# Ground state of Phosphorus Problem

1. Dec 27, 2012

### r_tea

This problem is 1.1b out of "Atomic Physics" by Budker, Kimball, and Demille. There are solutions in the book, but I am confused:

I'm asked to find the ground state configuration of Phosphorus, which is has 3 P-state valence electrons. Following Hund's rule, we want to find a state with largest total spin (S) and largest total angular momentum (L) (I use little l and s to refer to single particle states). So for 3 electrons, picking the largest S state is easy: we get S=3/2 (i.e. $$|m_s=1/2 \rangle|m_s=1/2 \rangle|m_s=1/2 \rangle$$).

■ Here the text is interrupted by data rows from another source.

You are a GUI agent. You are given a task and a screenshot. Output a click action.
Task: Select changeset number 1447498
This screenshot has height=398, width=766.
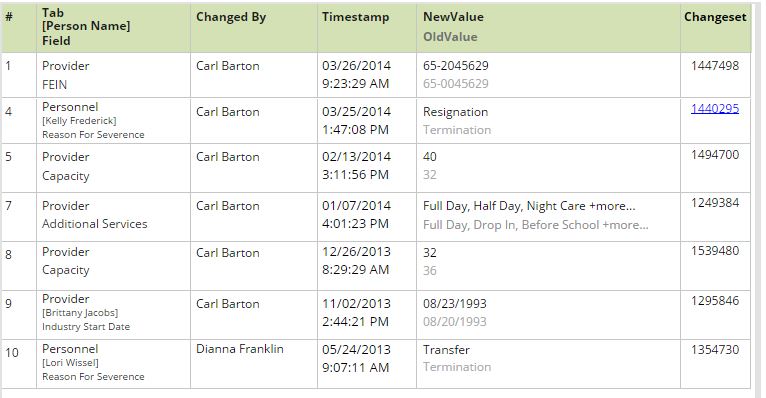[x=715, y=65]
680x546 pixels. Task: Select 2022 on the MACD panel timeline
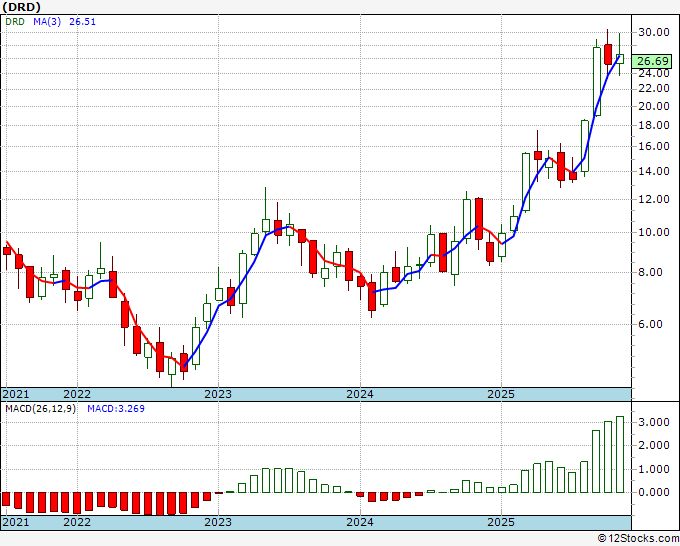pos(76,522)
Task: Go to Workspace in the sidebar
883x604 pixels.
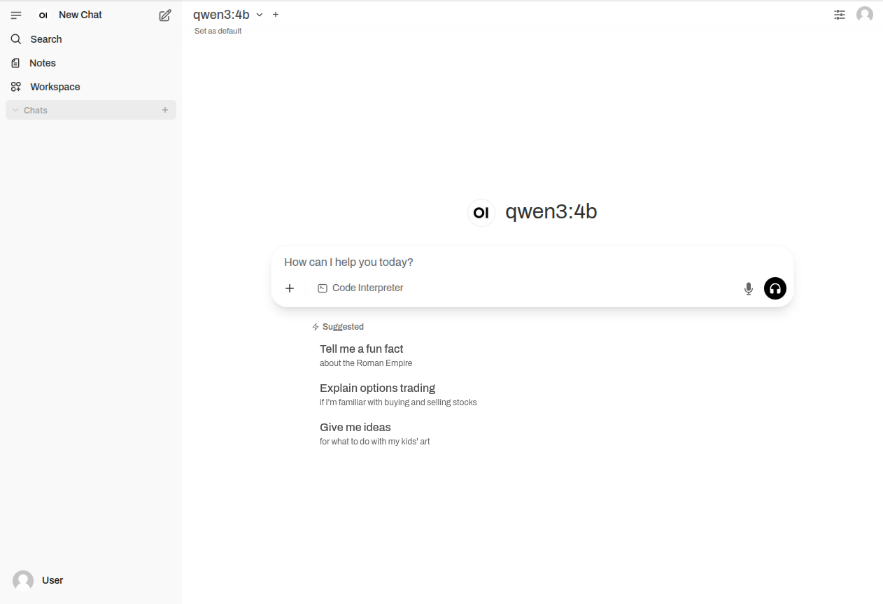Action: [55, 87]
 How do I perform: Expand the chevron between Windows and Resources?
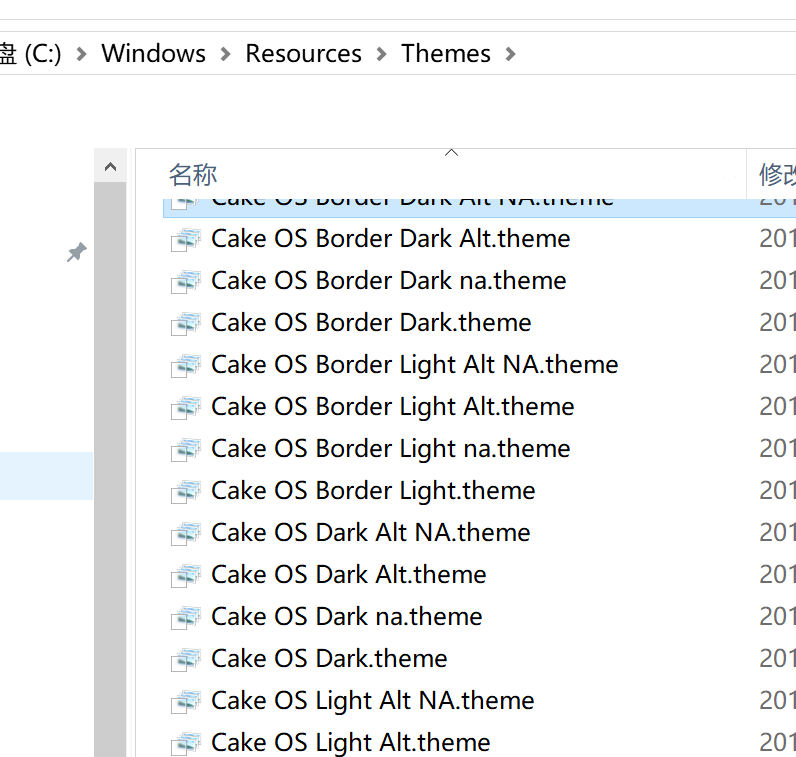pyautogui.click(x=226, y=54)
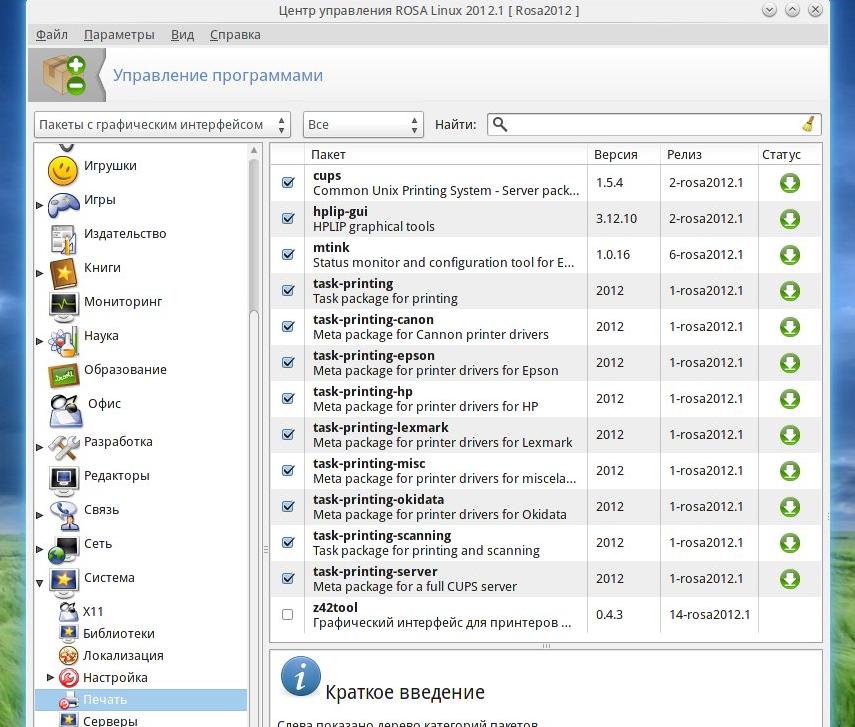Collapse the Система tree category
The image size is (855, 727).
click(x=40, y=579)
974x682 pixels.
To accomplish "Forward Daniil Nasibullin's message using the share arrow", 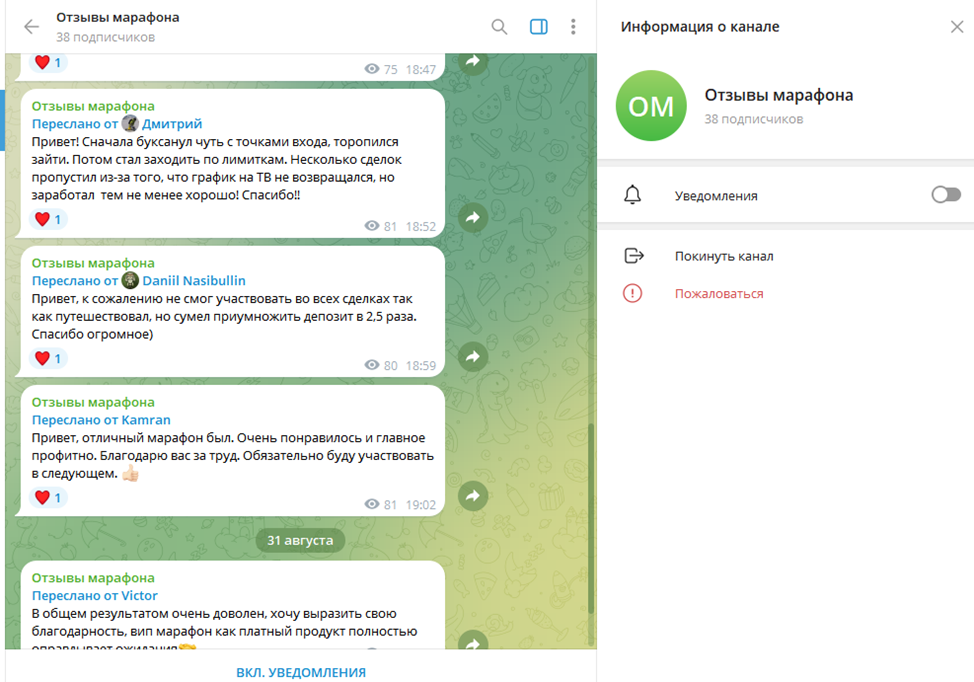I will [x=473, y=357].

Since the spin part is chosen to be symmetric, we must construct an antisymmetric spatial wavefunction. We know all electrons are in the P manifold, so our choices of states for each particle are
$$l_i=1, m_{l_i}=1,0,-1$$

The authors go on to use a Slater determinant to find a totally anti-symmetric combination of these states for 3 particles, which coincides with the total angular momentum state $$|L=0, m_L=0\rangle$$. Great! So then the ground state will be
$$|S=3/2, m_S= \text{4 possible values}\rangle|L=0, m_L=0\rangle$$.

But what the authors don't address is the total angular momentum L=2 state, which should also be anti-symmetric (since symmetry alternates between L=3,2,1,0). And also, since L=2>L=0, it should have a lower energy according to Hund's rules, no? That is my confusion.

Thanks.

2. Dec 27, 2012

### r_tea

Actually, I think I solved my own problem. It is true that for two identical spins the total angular momentum states follow the symmetry pattern:
$$L_\text{total,max} \rightarrow \text {Symmetric}$$
$$L_\text{total,max}-1 \rightarrow \text {Antisymmetric}$$
$$L_\text{total,max}-2 \rightarrow \text {Symmetric}$$
$$\text{etc.}$$

However, for three particles, I'm pretty sure this statement is not true. For example, in my problem I had the addition of three l=1 particles. I think the states actually look like...
$$L_\text{tot}=3 \rightarrow \text {Symmetric}$$
$$L_\text{tot}=2 \rightarrow \text {No def symmetry}$$
$$L_\text{tot}=1 \rightarrow \text {No def symmetry}$$
$$L_\text{tot}=0 \rightarrow \text {Antisymmetric}$$

Hence, only the Ltot=0 case would work for my problem.